Моя мама — замечательный и очень уважаемый в семье человек, авторитет для нас всех. Она прибыла издалека, прилетела через океан, зная по-английски только «Hello» и «How are you?». Кроме того, чтобы в течение одного дня добраться из Испании до нашего укромного местечка, нужно все хорошо спланировать — подобрать рейс самолета так, чтобы его прибытие совпало с расписанием автобуса. Иначе проведешь всю ночь в аэропорту в ожидании первого утреннего автобуса на Чарлстаун, что абсолютно некомфортно.
И вот, не зная ничего этого, не высчитывая время, не вычисляя расстояния и не имея представления, где она находится, появляется бабуля. Моя милая мамочка с сияющей улыбкой, которая словно обволакивает тебя, окутывает, как теплое одеяло, положительной энергией любви и безопасности. Кажется, когда она рядом, все проблемы решаются сами собой. Вот такая она, волшебная и изумительная, моя мама.
После того как буря эмоций, нахлынувших на Катерину при виде бабули, немного улеглась, дочка принялась взахлеб расспрашивать, всхлипывая от переполнявших ее чувств:
— Бабуля, как ты так смогла приехать? Как ты это сделала? Почему ты мне ничего не сказала?
— Хотела тебя удивить, Катюшенька, — ответила бабуля. Моя мама единственная, кто так ее называет. — Потому что люблю тебя и очень сильно хотела с тобой увидеться, уж больно соскучилась, вот и приехала.
Они обнимаются, никак не могут оторваться друг от друга, а я прижимаюсь к своим самым родным и любимым людям. Слезы текут сами собой. Слезы радости.

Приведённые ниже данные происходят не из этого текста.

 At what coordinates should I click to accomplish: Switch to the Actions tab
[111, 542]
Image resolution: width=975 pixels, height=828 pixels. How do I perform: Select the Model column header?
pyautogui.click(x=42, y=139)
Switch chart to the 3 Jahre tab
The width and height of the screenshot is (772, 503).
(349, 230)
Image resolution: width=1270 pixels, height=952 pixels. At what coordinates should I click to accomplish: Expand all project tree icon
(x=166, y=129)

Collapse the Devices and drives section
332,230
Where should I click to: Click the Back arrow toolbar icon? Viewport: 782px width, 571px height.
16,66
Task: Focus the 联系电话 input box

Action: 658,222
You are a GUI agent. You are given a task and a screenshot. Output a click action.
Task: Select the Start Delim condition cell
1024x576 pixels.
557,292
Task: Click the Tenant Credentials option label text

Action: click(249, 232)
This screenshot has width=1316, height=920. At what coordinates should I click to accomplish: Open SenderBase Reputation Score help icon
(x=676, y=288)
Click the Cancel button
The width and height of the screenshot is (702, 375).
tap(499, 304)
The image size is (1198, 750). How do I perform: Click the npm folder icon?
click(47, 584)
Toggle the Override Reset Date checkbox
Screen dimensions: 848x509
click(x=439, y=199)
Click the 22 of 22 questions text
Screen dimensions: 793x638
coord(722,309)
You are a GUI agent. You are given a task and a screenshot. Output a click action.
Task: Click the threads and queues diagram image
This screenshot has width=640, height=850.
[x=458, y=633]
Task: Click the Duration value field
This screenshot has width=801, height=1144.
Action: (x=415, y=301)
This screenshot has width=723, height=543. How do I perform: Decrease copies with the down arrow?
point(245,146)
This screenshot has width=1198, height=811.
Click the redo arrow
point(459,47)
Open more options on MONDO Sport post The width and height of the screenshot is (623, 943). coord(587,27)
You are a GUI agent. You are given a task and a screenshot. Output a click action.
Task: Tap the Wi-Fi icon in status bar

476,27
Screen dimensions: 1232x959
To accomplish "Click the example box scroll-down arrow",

Идем домой: Катерина рядышком с бабулей, обнимает ее за талию. Мне так хочется расплакаться от счастья, видя блеск в глазах дочери и ее счастливую улыбку. Улыбку, которая не появлялась на ее лице в течение этого долгого месяца. В тот момент все казалось чудом, сказкой, дивом дивным. Как будто от взмаха волшебной палочки вся печаль сменилась радостью. Тяжелые мучения превратились в положительные эмоции.
— Катерина, скажи мне, какова твоя боль сейчас от одного до десяти? — спрашиваю я. Хотя мама шепчет мне на русском языке, очень тихо, скорее даже одними только губами: «Не спрашивай. Сейчас все в порядке». И, конечно же, она права.
— Ноль, мама, — отвечает моя девочка, сама не понимая, что с ней происходит.
Ее это и не интересует. Кажется, что дочка забыла, что всего несколько минут назад испытывала сильные боли. Ребенок живет только настоящим и моментально забывает плохое. Пока мы дети, мы даже не пытаемся анализировать прошлое, а наслаждаемся одним лишь настоящим моментом. Да и для чего вспоминать прошлое? Все меняется, когда мы становимся взрослыми — начинаем задумываться и много анализируем. А как, оказывается, круто жить сиюминутным! Благодаря моей дочери я это поняла. Или, скорее, заново открыла для себя. Оказывается, это так естественно. На самом деле такое состояние — все, что нам нужно, и испытывать его намного проще, чем кажется. Как же мне нравится чувствовать то же самое вместе с ней! Создается ощущение, как будто я внутри нее. Это позволяет мне снова стать ребенком. «Невероятно! Как же так? Что происходит с ее эмоциями? — задумываюсь я. — И что вызывает это чувство? Какое вещество вырабатывается в твоем теле, чтобы ты не чувствовал никакой боли без приема лекарств, без капельниц и уколов, без ничего, вот так, мгновенно?»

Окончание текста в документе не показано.